If the Nauru debacle last week proved anything, it is that Taiwan's dollar diplomacy has run its course. Buying the support of impoverished specks on the map with aid and development grants was only feasible as long as there wasn't anybody else with deeper pockets in the market. It made sense, in other words, while China was too poor to do anything about it. That is no longer the case.
Nevertheless, Beijing's leadership is too busy with its game of musical chairs to sanction a pro-active buying spree as official policy. What happened with Nauru was largely a case of reactive opportunism. Nauru had time and again asked Taiwan for money which the government, cash-strapped as it is as a result of swinging cuts in its budget courtesy of the pro-China "pan-blue" camp, couldn't provide. As a result Nauru went to China. This, if anything, is the reason why there will be no domino effect among Taiwan's allies, because China is not on a pro-active buying spree. Some Chinese officials will of course try to earn kudos by provoking a change in relations -- the recent pressure on Panama is an example, in which Panamanian officials were told that further investment by China was unlikely in the absence of formal diplomatic relations. The Panamanians quite rightly judged this to be a low-level provocation rather than a real overture from Beijing, a pitiful attempt to score a diplomatic success on the cheap.
Nevertheless, Taiwan has to take such adventurism seriously, hence Premier Yu Shyi-kun's rushing off to Central America with US$45 million for Panama and US$55 million in largesse for benighted Haiti.
Dollar diplomacy has always been a strategy adopted for lack of any feasible alternative as long as Taiwan's governments have thought it needed "allies" to retain some sort of international legitimacy.

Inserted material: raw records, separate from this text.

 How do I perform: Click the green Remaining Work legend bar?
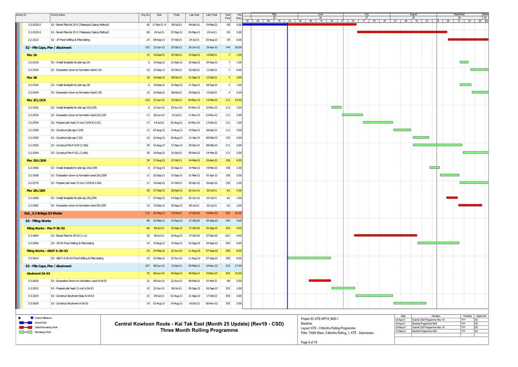[25, 332]
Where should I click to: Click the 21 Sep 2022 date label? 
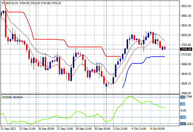(x=8, y=129)
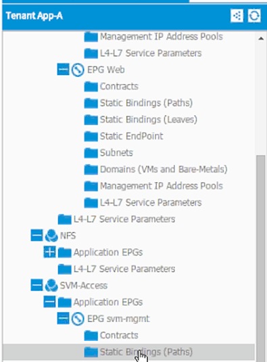Click the scrollbar up arrow
Viewport: 267px width, 362px height.
coord(261,39)
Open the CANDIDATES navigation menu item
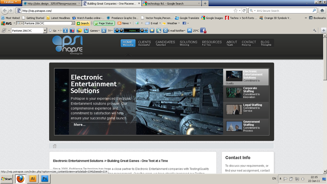The height and width of the screenshot is (184, 327). point(165,43)
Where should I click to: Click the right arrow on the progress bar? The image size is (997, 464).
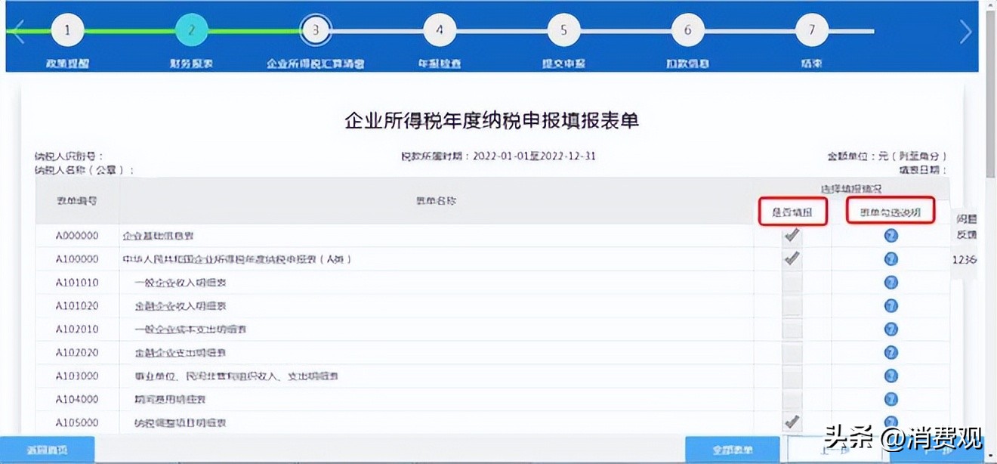[x=966, y=32]
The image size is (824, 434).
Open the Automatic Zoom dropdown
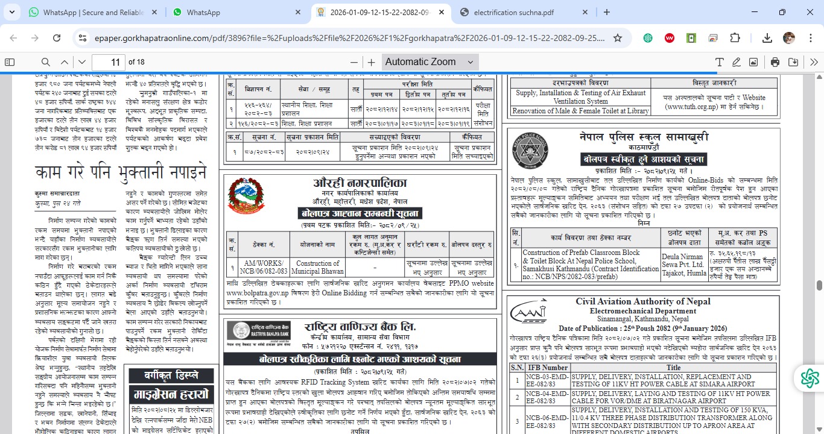429,62
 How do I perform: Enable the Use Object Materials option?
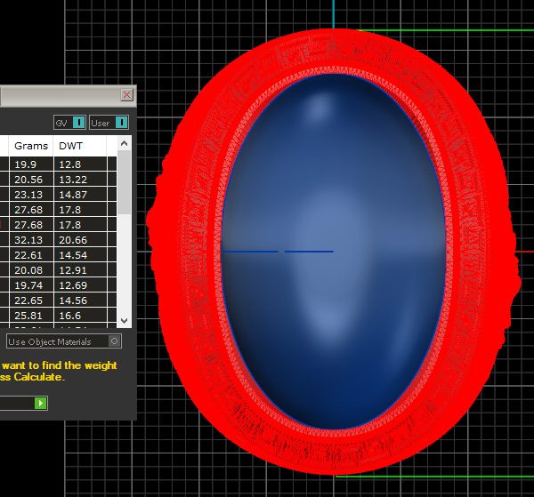[x=114, y=341]
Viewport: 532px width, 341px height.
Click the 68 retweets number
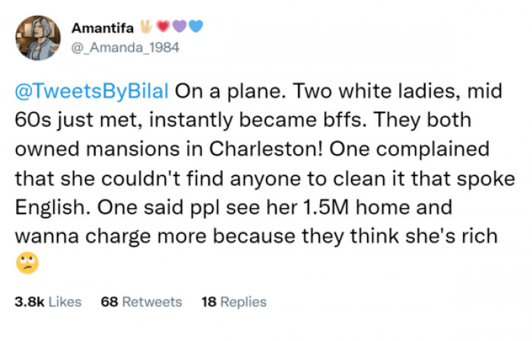[109, 302]
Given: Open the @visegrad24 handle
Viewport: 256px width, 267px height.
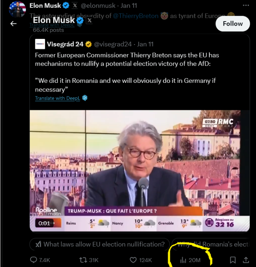Looking at the screenshot, I should [x=113, y=44].
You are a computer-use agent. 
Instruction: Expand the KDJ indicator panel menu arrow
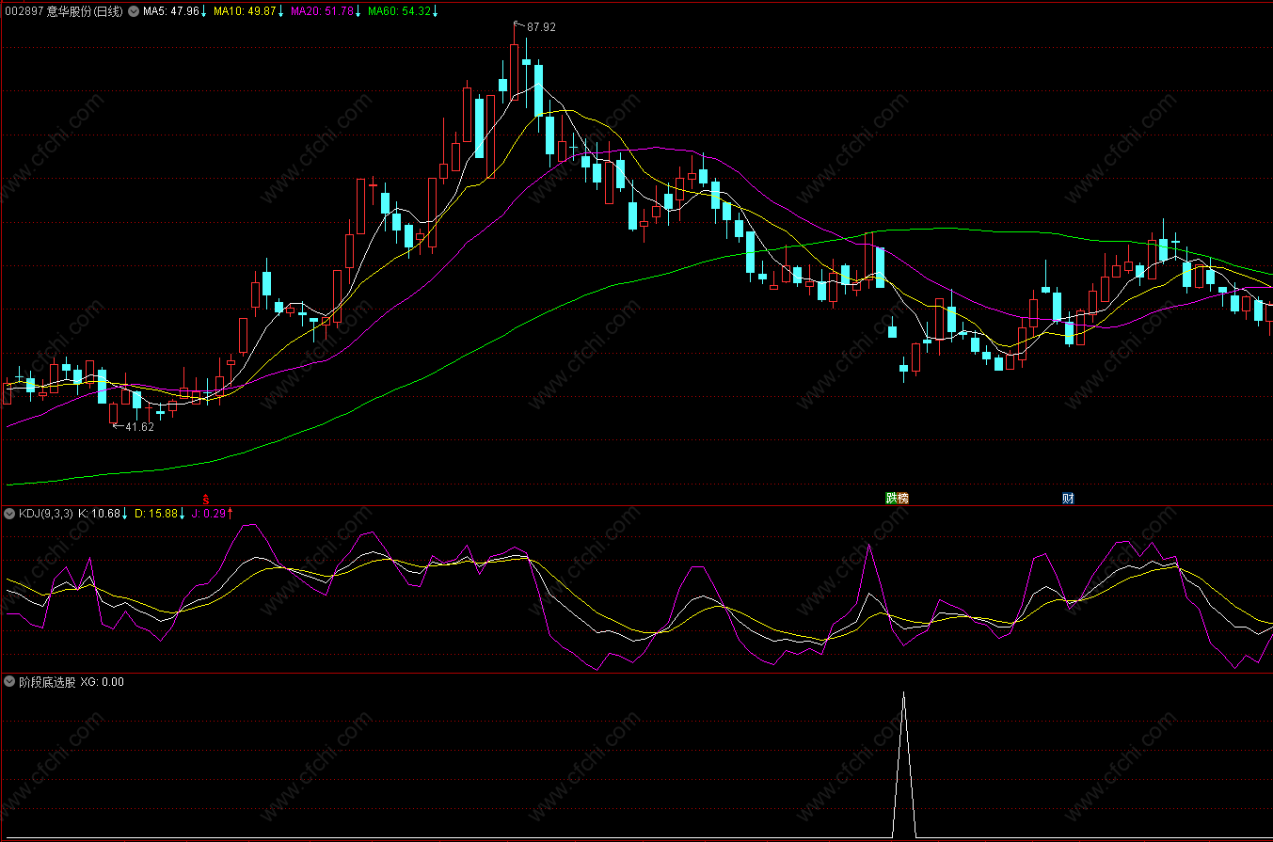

There has long seemed to be a fear that lack of formal relations with anyone would consign Taiwan to the status of a breakaway enclave like Transnistria or Abkhazia. This is of course nonsense. Taiwan is not an enclave of gangsters fallen off the disintegrating Soviet empire but an international manufacturing and trading powerhouse. Given the countries with which Taiwan maintains so-called unofficial relations -- more than 60 including the US, Japan and the leading countries of Europe -- it is hard to see what is to be gained by formal relations with Nauru. Some might say that at least the maintenance of formal relations with some nations allows for the internationalization of any potential conflict with China. To which one can only say that if conflict with China is to engage the international community it will be through the concern of the US and Japan, not the formal protests in the UN of Nauru, or any of Taiwan's other allies.
All of which suggest that the direction we see the Presidential Office pursuing -- not, take note, the Ministry of Foreign Affairs -- is the right one. With National Security Council officials doing most of the running, Taiwan has made overtures to both Mongolia and Russia in recent weeks. It is not unlikely that Mongolia might start contributing overseas contract workers to Taiwan in the near future, while the opening of direct air links with Russia to be accomplished later this year will constitute a link with that country of a basic but valuable kind. What is needed is aggressive encouragement of Taiwan's business community to get involved with the Russian market, leading eventually to the opening of trade offices between the two countries. The fact is that, while formal ties with places like Nauru might be an excuse for ostrich feathers and honor guards, Taiwan should be making more informal ties with more powerful countries its priority.